Suppose you have exposed an API that supports both GET and POST methods for listing data and creating resources respectively. While both pieces of functionality are important, ultimately the POST action is more important to your business, so you want to protect the availability of the POST function at the expense of the less important GET function.

To implement this, we will build on the previous example and provide a global limit per remote client for all traffic classes as well a smaller limit for the less important GET method. This allows our system to drop the lower priority traffic and protect the higher priority traffic.

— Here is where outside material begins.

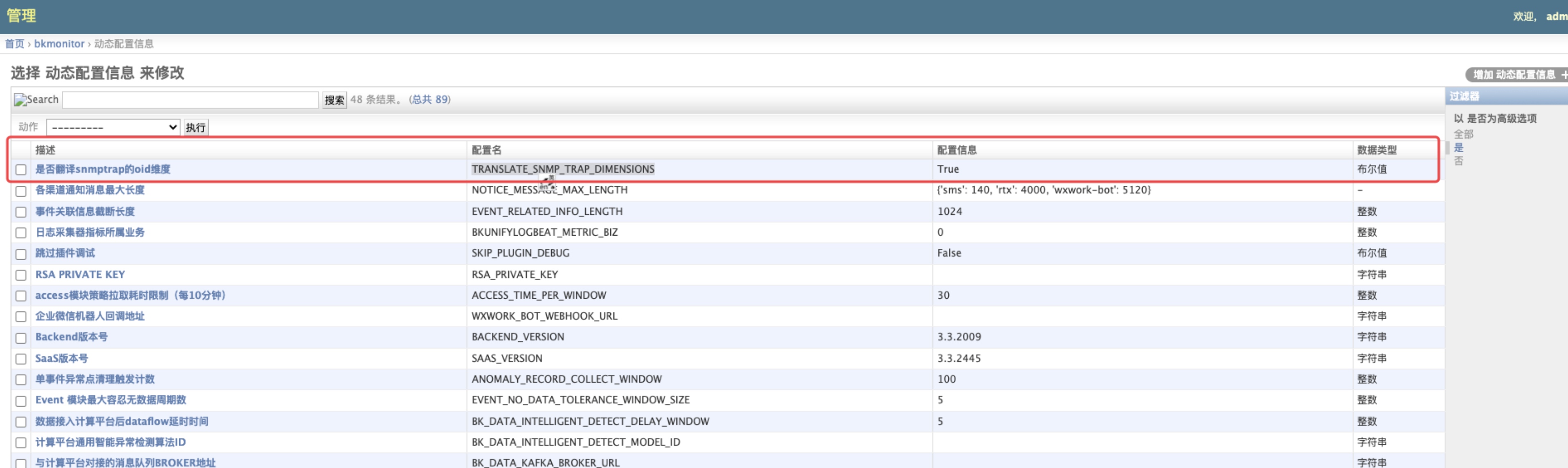Show all results via 总共 89 link
The width and height of the screenshot is (1568, 468).
coord(430,99)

We can implement this in Gloo Mesh using a descriptor for the method of incoming request in conjunction with the remote client:

apiVersion: networking.enterprise.mesh.gloo.solo.io/v1beta1
kind: RateLimitServerConfig
metadata:
  labels:
    app: bookinfo-policies
    app.kubernetes.io/name: bookinfo-policies
  name: rl-config
  namespace: bookinfo
spec:
  raw:
    descriptors:
      # allow 5 calls per minute for any unique host
      - key: remote_address
        rateLimit:
          requestsPerUnit: 5
          unit: MINUTE
      # specifically limit GET requests from unique hosts to 2 per min
      - key: method
        value: GET
        descriptors:
          - key: remote_address
            rateLimit:
              requestsPerUnit: 2
              unit: MINUTE

With these limits in place, we are ensuring that the server doesn't get overwhelmed with GETs. Now we can add an action to extract the method from the :method psuedo-header:

apiVersion: networking.enterprise.mesh.gloo.solo.io/v1beta1
kind: VirtualGateway
metadata:
  labels:
    app: bookinfo-policies
    app.kubernetes.io/name: bookinfo-policies
  name: my-gateway
  namespace: bookinfo
spec:
  connectionHandlers:
  - http:
      routeConfig:
      - virtualHost:
          domains:
          - www.example.com
          routes:
          - matchers:
            - uri:
                prefix: /ratings
            name: ratings
            options:
              - rateLimit:
                  raw:
                    - rateLimits:
                      - actions:
                        - remoteAddress: {}
                      - actions:
                        - requestHeaders:
                            descriptorKey: method
                            headerName: :method
                        - remoteAddress: {}
                ratelimitServerConfigSelector:
                  namespaces:
                  - bookinfo
            routeAction:
              destinations:
              - kubeService:
                  clusterName: mgmt-cluster
                  name: ratings
                  namespace: bookinfo
      routeOptions:
        rateLimit:
          denyOnFail: true
  ingressGatewaySelectors:
    portName: http2
    destinationSelectors:
    - kubeServiceMatcher:
        clusters:
        - mgmt-cluster
        labels:
          istio: ingressgateway-ns
        namespaces:
        - istio-system

How the route will have a per-client limit for general protection while a smaller limit is in place for GET requests to prevent lower priority traffic from overwhelming the system.